> [DATA PROVIDED]:
■ ■ ■ ■ ■
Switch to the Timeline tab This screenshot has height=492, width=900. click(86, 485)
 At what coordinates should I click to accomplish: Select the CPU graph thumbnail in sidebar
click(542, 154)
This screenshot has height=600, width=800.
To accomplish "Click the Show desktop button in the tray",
■ ■ ■ ■ ■
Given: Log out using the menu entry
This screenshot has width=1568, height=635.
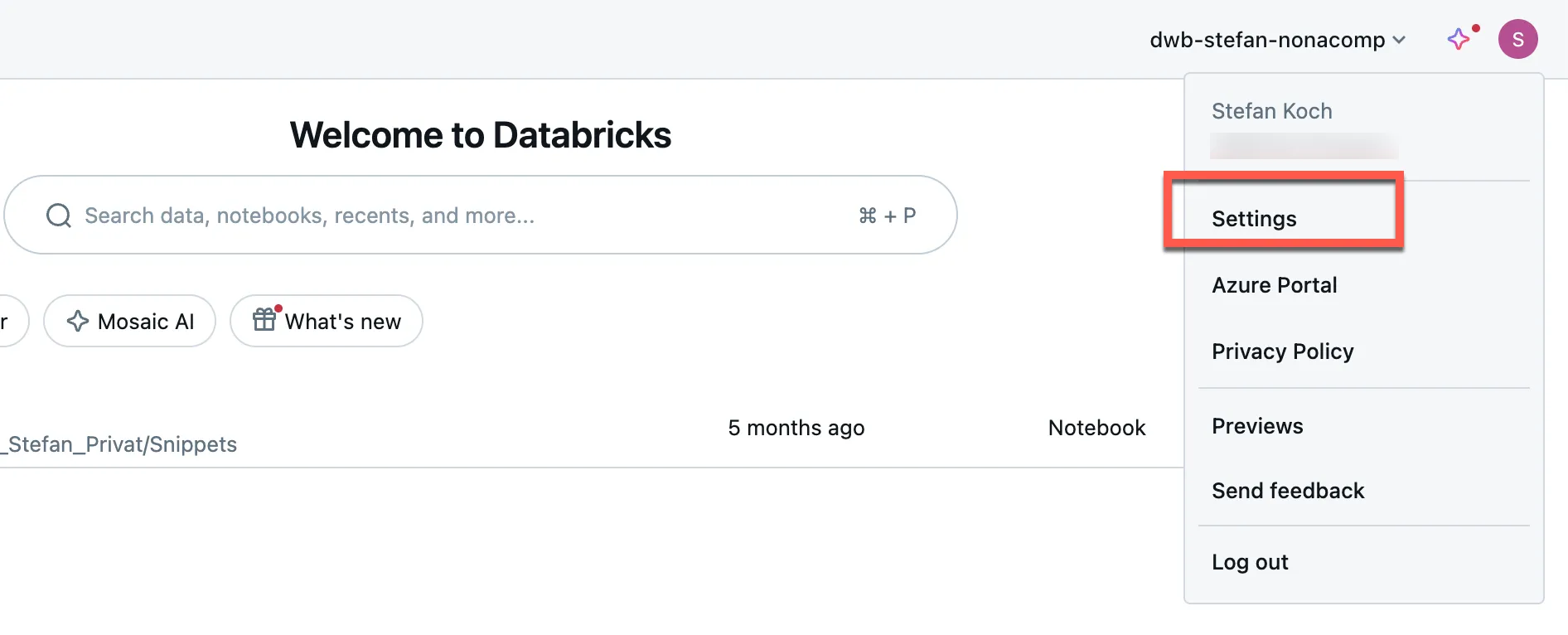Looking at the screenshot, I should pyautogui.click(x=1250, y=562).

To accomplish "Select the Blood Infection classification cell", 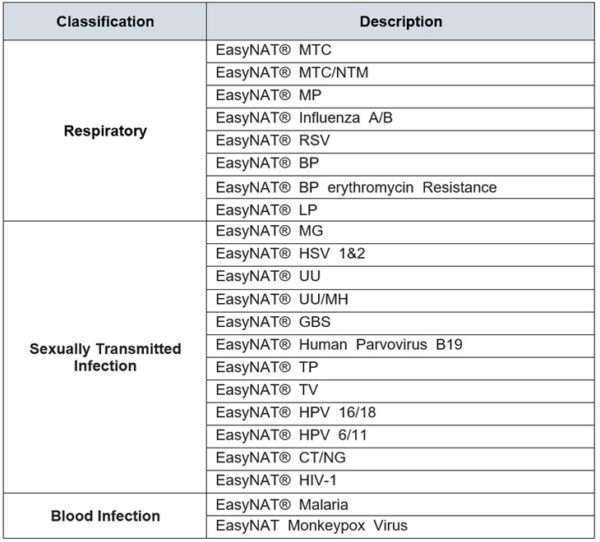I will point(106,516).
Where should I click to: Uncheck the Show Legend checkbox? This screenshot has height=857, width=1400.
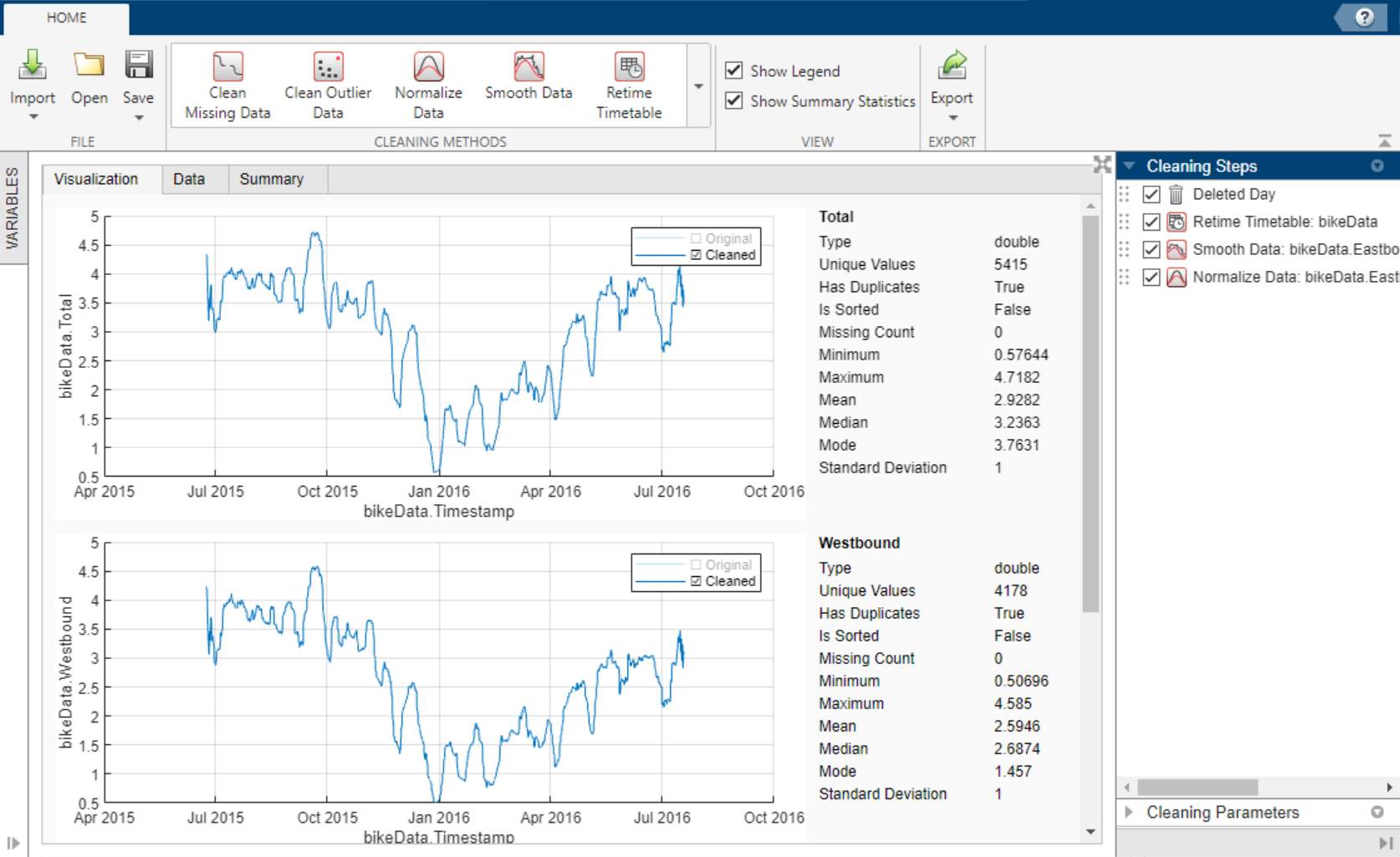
■ ■ ■ ■ ■
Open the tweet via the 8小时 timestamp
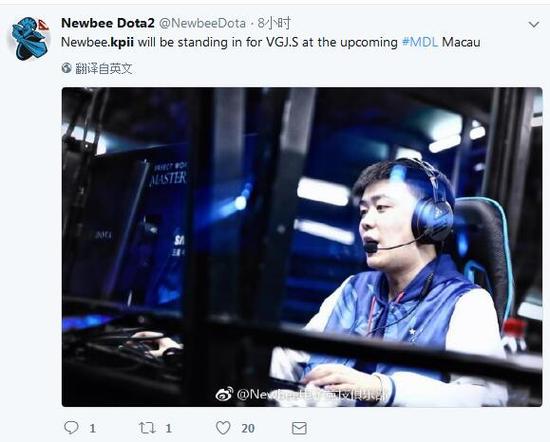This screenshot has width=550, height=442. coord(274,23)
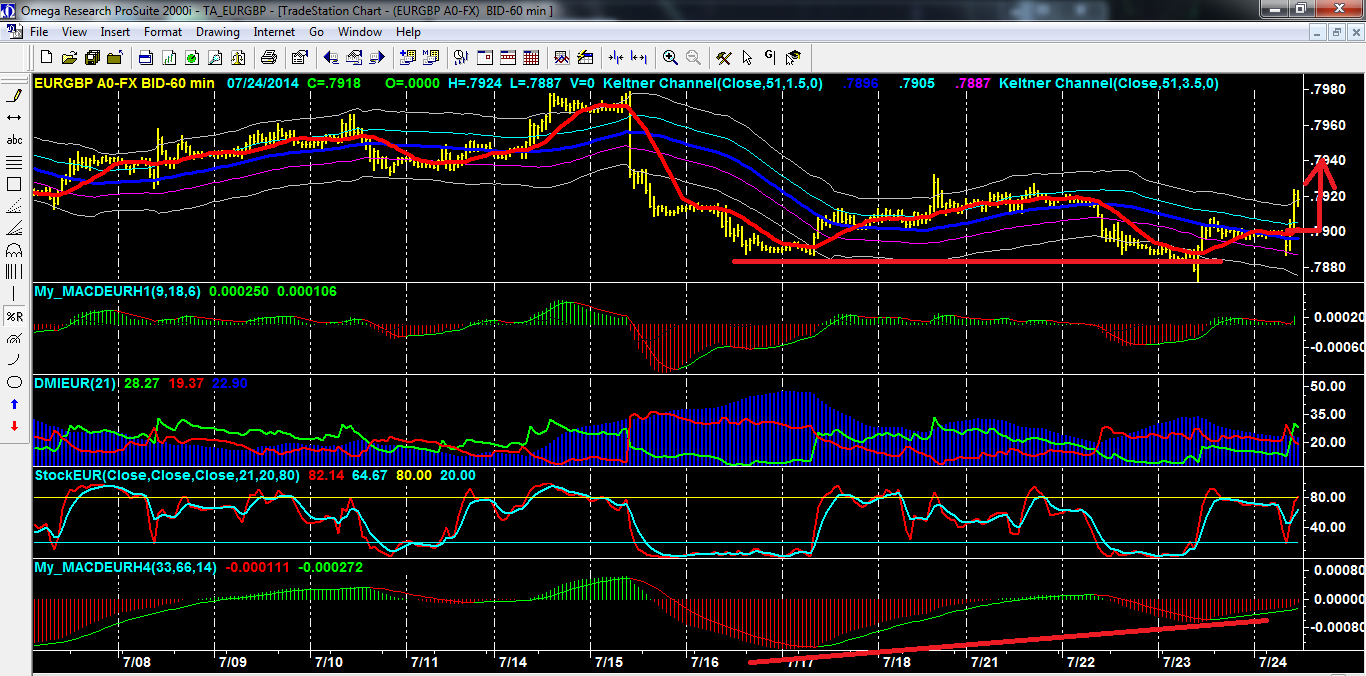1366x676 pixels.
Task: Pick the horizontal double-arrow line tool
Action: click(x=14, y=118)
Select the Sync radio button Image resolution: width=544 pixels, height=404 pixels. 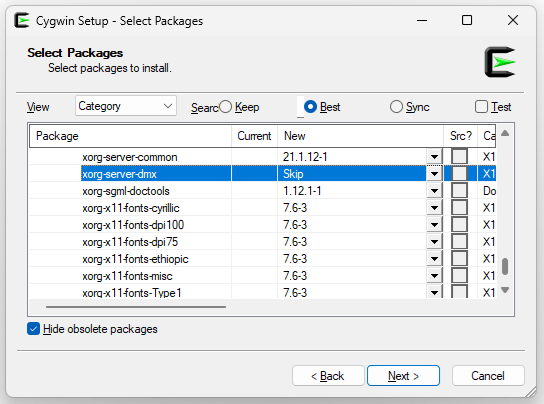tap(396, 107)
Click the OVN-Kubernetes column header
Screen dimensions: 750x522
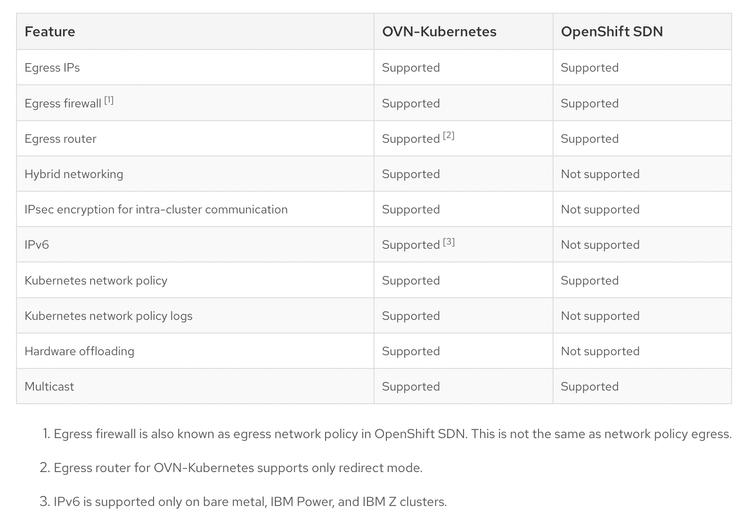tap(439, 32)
■ ■ ■ ■ ■
> [EXERCISE DESCRIPTION]: Transcribe the lines above between the line holding "Switch to the" and the line holding "the Show desktop", inclusive, exactly as they stand and with nothing added.

> [COMPLETED TASK]:
Switch to the Timeline tab This screenshot has height=492, width=900. click(86, 485)
 At what coordinates should I click to accomplish: Select the CPU graph thumbnail in sidebar
click(542, 154)
This screenshot has height=600, width=800.
To accomplish "Click the Show desktop button in the tray",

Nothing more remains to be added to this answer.